LLM-Based Agent Primer Part 2

In this installment of “I read research papers so you don’t have to!” (still written by humans!) Part 2 of our Primer on agentic AI Research exploring the innovations that got us this far, and what’s coming around the corner…

Part 1, introduced the world of AI Research in 2023 (click here to read more), and as we step into the future, 8 key advancement clusters of Agentic research have developed.

Area 1: Tool use and action interfaces
Significance: Tool use remains foundational, but the post-2023 consensus is that it is not just about choosing an API. It is about action schemas, function calling, environment interfaces, and reliable execution. The category matured from “can the model call a tool?” to “can an agent reliably choose, parameterize, sequence, and recover around tools in real workflows?”
Exemplar Papers:

BFCL / Berkeley Function Calling Leaderboard (May 2023): The authors released Gorilla, a finetuned LLaMA-based model that excels at writing API calls, demonstrating an ability to hallucinate less. They also released APIBench, a comprehensive dataset consisting of HuggingFace, TorchHub, and TensorHub APIs.
ToolACE (Sep 2024): This paper highlighted that a bottleneck for creating highly capable AI agents isn’t necessarily model size. It is the quality, complexity, and diversity of function-calling data.

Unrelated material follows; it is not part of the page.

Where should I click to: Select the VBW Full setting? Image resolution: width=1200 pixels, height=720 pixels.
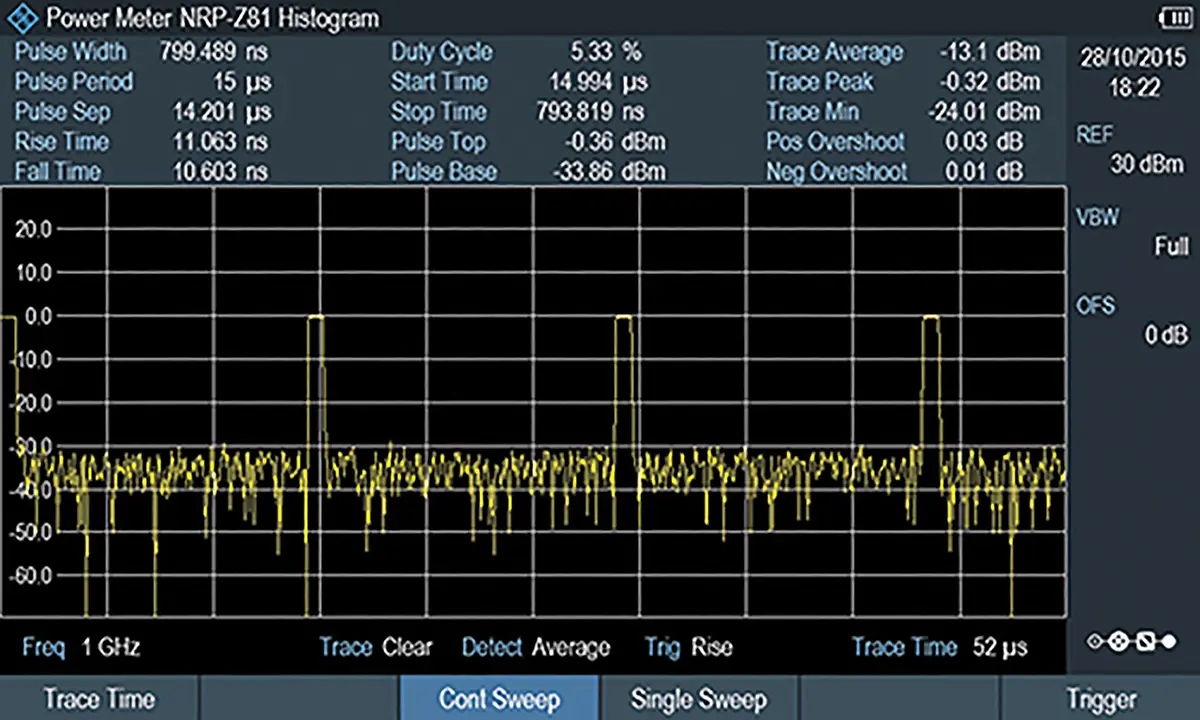(x=1133, y=231)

ToolACE features Self-Evolving API Diversity to dig through 26,507 diverse APIs across nearly 400 domains; Self-Guided Complexity, a Multi-Agent Simulation to ensure the generated training scenarios included hard tasks; and Dual-Layer Verification a ruthless verification system to make sure every single piece of generated training data.
ToolLLM (Jul 2023): They introduce a general tool-use framework that excels at data construction, comprising API collection; instruction generation; and solution path annotation.

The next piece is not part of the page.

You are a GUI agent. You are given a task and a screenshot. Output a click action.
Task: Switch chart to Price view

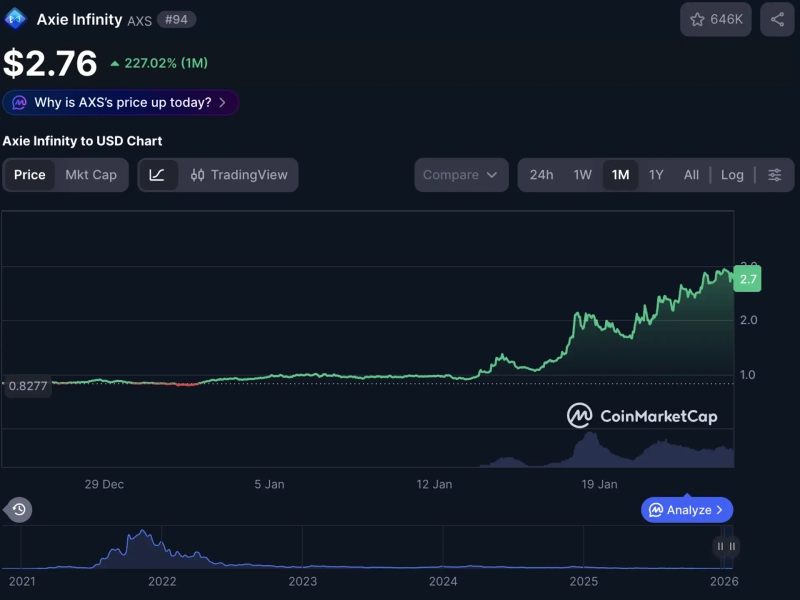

Area 2: Agents for Computer Use (ASU ) aka OS Agents
Significance: This is probably the single biggest practical shift since late 2023. Agents stopped being mostly text planners with tools and became systems that can operate web pages, desktops, and cross-application workflows through visual grounding and action loops. In current surveys, “agents for computer use” or “OS agents” is treated as a major subfield in its own right.
Exemplar Papers:

OSWorld (Apr 2024): While other Benchmarks focus on the web, OSWorld spans entire operating systems, including Ubuntu, Windows, and macOS, requiring agents to handle file systems, desktop applications, and cross-app workflows,
OmniACT (Feb 2024): OmniACT is a dataset and benchmark that extends beyond traditional web automation, covering a diverse range of desktop applications, such as “Play the next song”, and longer horizon tasks such as “Send an email to John Doe mentioning the time and place to meet”.
OS Agent Survey (Jan 2025): This survey reviews 87 ACUs and 33 datasets, a clear sign of the significance of this dedicated category of agentic research.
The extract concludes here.